KEN ISHII 出したくなかったわけでないけど……音楽業界、特にダンスミュージックのシーンではCD出してどうとか、アルバムを積極的に出してどうとか、そういうムードがなくなってきたのはご存知の通り。継続的にアルバムをリリースしているアーティストもホントに少なくなってきた。ひとつは単純にCDが売れない、アルバムというフォーマット自体が必要とされているのか、という問題もある。ダンスミュージックのDJだったらトラック単位で、十分という考えもあるし……実際にファンもアルバムのようなバラエティに富んだものより、このアーティストのこの曲が欲しいというのも分かる。そういうもろもろの課題があってどうしたものかなと思っているうちに、意外と時が過ぎてしまった。

それにサイドプロジェクトをはじめとした、横のつながりのあるレーベルやアーティストから曲を出して欲しいと言われれば、それに応えるようにそのときそのときのトレンドに合わせたものを作ってリリースしてきたわけ。そういうことをやっていると、自分の本当の意味でのオリジナル作品を出さないまま、時間が経ってしまった。もしかしてアルバムしか見てない人はずーっと休んでたんじゃないかと思うかもしれないね、結構忙しくやってたんだけど(笑)。

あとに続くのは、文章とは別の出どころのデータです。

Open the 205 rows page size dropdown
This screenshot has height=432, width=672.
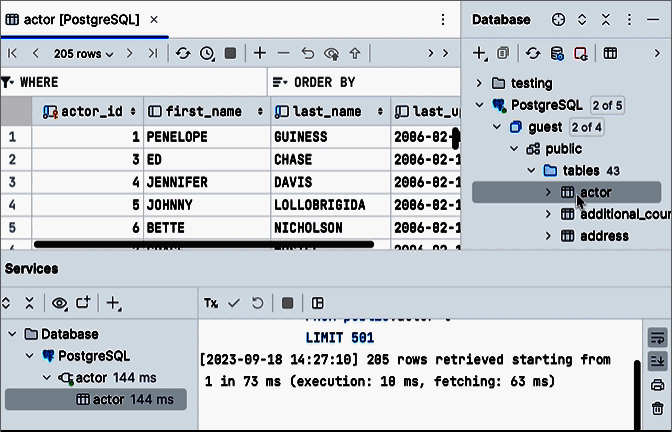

いわゆる自分のアーティスト性やクリエティビティをひとつのアルバムにまとめて出すというところまで、なかなか行かなかった。頭の中でどうしたらいいかということは考えていて、それがこの3年くらいでやっとまとまったと。

曲を作る中で、人が思っていることやトレンドとは別に、自分が作りたいものはこういうものなんだって自然とわかってきた。そうやってアルバムとしての音楽の部分が固まってきたところで、MVやアートワークをしっかりと作ったり、ひとつのパッケージとして完成させてくれる、レーベルと一緒に仕事が出来たこともタイミングがよかったと思う。

──今回のアルバムは、今のトレンドにバッチリ乗った音にしようとか、そういう感じではない?ご自身の集大成的な作品にしようという意味合いは?

KEN ISHII そういう意味では狙いはまったくなくて、自分の好きなものを好きなように作ったらこうなった感じ。あとは自分の作りたいものも一方向じゃなくて、それぞれ形や色は違うけど、これらが全部自分の色だよ、とすべての要素を入れ込みたかった。そういう意味では集大成的と言えるかもしれないね。

──個人的な印象で恐縮ですが、「攻めてない感じ」、「余裕がある感じ」がしました。それがISHIIさんの言う、自分の作りたい感じにつながるのかなと……。

KEN ISHII 今回は、ホントに自分が好きなシンセやソフトを試していって、好きな音が出てきて、それを核に膨らませていく、そんな自分が好きで得意なパターンで作ってみた感じかな。限られた才能の中で、自分の持っているものをフルに生かした感じかな。多分新しいトライはこれから……今回リリースできたことで、自分自身アルバムを作るというメンタルに帰ってきてるから、それほど間を開けずに新しいトライを幾つかしていきたい。そういう意味でいうと今回の作品は、今の自分をはっきり観せる、そんなアルバムなのかな。


──ある程度の年齢になってくると原点回帰的なものとか、温故知新的なものを作りたくなる瞬間もあると思います。ISHIIさんはそういう思いはないですか?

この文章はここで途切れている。